- Developer: Gunzilla Games
- Publisher: Gunzilla Games
- Writers: Neill Blomkamp, Richard K. Morgan
- Engine: Unreal Engine 5
- Platforms: PlayStation 5; Windows; Xbox Series X/S;
- Release: October 8, 2024 (early access) October 2026 (Scheduled full release)
- Genres: Third-person shooter, battle royale
- Mode: Multiplayer

= Off the Grid (video game) =

Battle royale video game

Off the Grid is an upcoming free-to-play battle royale video game developed and published by German-headquartered company Gunzilla Games. Currently in early access, the game will feature a narrative storyline directed by Neill Blomkamp, as well as an NFT marketplace for purchasing and selling in-game items. The game will release on PlayStation 5, Windows, and Xbox Series X/S.

== Gameplay ==
Set in a cyberpunk dystopia, players fight on the fictional Teardrop Island as participants in a mysterious competition using high-tech cybernetic prosthetics and futuristic military weapons and equipment. The game is played from a third-person perspective in PvE or PvP matches of up to 60 competitors. Current available game modes include Trios and Solos.
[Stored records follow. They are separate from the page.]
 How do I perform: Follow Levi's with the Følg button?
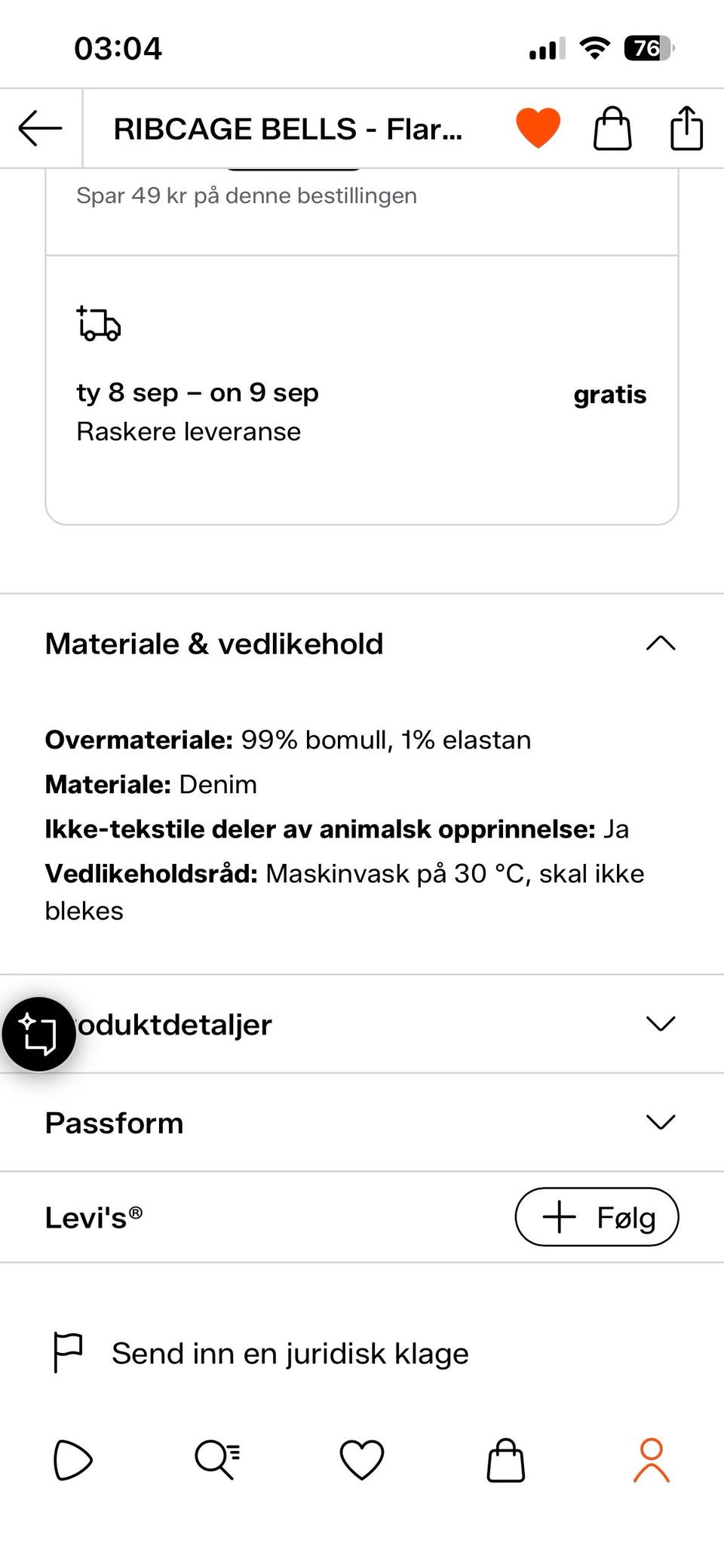[597, 1216]
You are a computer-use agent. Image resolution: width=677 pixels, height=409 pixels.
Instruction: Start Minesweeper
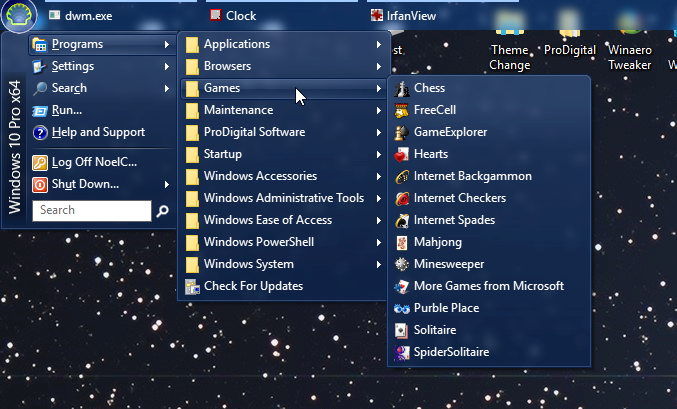point(448,264)
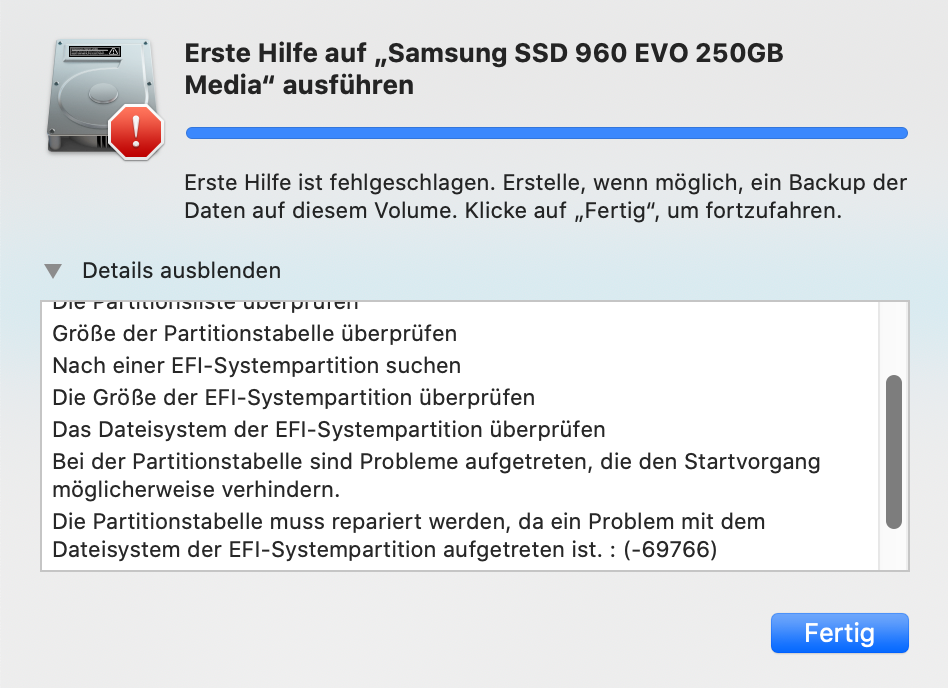Click the "Details ausblenden" label

181,271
== Cryptocurrency and NFTs ==
Valve's policy prohibits the use of cryptocurrency and NFTs. The developers say that the NFT elements in the game are optional.

== Early access ==
Announced in May 2022, Off the Grid was scheduled for a 2023 release, though it has since been delayed with no full release date announced. The game entered early access on October 8, 2024, for all platforms.